Not the kind that comes from lack of people around you, but the kind that comes from carrying a weight others don’t see. The decisions you can’t fully explain. The values you won’t compromise on, even when they cost you. The sense that no one else quite understands the responsibility you feel when the future of others is on the line.
It’s part of leadership. But it doesn’t have to define your leadership.
The Cause: Leadership Requires Separation
There’s a natural distance that forms when you move into leadership. You’re no longer just a team member—you’re the one casting vision, making the call, navigating conflict, and standing in the gap when things go wrong.

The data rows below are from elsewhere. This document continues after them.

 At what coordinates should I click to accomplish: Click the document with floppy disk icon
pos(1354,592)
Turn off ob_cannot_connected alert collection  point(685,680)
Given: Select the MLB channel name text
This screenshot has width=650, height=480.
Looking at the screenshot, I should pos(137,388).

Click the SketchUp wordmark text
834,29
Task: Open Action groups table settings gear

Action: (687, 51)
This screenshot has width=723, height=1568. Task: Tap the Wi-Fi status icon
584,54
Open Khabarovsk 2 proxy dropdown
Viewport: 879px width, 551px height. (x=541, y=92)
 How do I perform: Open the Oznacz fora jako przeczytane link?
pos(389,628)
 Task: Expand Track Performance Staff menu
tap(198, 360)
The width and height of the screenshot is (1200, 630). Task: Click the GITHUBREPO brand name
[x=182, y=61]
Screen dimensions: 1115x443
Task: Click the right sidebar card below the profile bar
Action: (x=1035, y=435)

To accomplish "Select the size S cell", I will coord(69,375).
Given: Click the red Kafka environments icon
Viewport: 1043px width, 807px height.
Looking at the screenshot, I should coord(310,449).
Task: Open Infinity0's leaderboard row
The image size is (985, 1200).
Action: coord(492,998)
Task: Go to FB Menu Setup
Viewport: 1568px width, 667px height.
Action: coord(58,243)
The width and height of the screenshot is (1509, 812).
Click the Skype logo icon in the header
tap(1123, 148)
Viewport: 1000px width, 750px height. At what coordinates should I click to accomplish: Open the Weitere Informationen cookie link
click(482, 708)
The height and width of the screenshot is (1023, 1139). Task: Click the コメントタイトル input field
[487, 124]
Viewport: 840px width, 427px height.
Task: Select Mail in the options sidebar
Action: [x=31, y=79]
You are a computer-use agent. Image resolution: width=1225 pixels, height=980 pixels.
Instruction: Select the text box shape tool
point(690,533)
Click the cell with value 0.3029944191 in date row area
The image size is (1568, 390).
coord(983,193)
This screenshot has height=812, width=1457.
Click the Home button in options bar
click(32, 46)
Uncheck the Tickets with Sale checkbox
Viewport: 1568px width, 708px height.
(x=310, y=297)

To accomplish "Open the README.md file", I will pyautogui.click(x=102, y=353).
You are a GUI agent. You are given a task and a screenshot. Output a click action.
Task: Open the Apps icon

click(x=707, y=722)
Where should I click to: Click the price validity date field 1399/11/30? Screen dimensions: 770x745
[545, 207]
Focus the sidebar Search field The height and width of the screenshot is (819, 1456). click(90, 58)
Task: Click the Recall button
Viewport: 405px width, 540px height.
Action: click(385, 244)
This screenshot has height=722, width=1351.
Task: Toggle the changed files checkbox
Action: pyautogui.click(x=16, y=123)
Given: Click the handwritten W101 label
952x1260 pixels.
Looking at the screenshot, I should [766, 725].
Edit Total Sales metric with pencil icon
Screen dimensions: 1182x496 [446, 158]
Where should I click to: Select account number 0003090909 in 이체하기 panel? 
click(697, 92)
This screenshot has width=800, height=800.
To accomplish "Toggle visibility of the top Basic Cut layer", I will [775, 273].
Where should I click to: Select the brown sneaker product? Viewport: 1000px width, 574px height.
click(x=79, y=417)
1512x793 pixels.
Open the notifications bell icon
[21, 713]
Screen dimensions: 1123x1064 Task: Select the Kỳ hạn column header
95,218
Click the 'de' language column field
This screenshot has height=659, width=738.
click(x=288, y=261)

I felt this shift firsthand.
For over 25 years, I worked as part of a dispersed team. Only three of us lived in the same town, so we started meeting for lunch once a quarter to build relationship. It was something I really looked forward to—relaxed conversation, shared stories, real connection.
But the moment I became a manager, everything changed. The atmosphere shifted. The conversation grew distant. They were polite, but guarded. Suddenly, I was the one carrying the conversation, and no matter how hard I tried to interact like I always had, it wasn’t the same. I hadn’t changed. But the dynamic had. And it would never go back to what it was.
That’s when I realized: leadership creates separation. Sometimes through perception, sometimes through responsibility—but always in some form.
The hardest part wasn’t the distance—it was the silence.
As a leader, you still need people you can bounce ideas off of, talk things through with, or just hear the truth from without a filter. But here’s what happens: people want to please the boss. They say what they think you want to hear—at least until they become confident enough in themselves to speak the truth kindly.
That in-between season—where you’re carrying weight but not getting real feedback—is one of the loneliest parts of leadership. And it’s why we need something more intentional.
Maxwell often advises leaders to “create a personal board of directors”—a small circle of trusted advisors who can speak truth, offer perspective, and encourage you when the weight of leadership gets heavy.
These aren’t just mentors or peers. They’re people you’ve invited into your leadership journey—people who know the real you, not just the role you play. They help you stay grounded. They remind you who you are when the pressure whispers otherwise.
You don’t need a crowd. You just need a circle.
“One is too small a number to achieve greatness.”
— John C. Maxwell
If you’re feeling the weight of leadership right now, let this be your nudge: don’t carry it alone. Find your people. Build your circle. Give someone permission to speak into your leadership—not because you’re weak, but because you’re wise.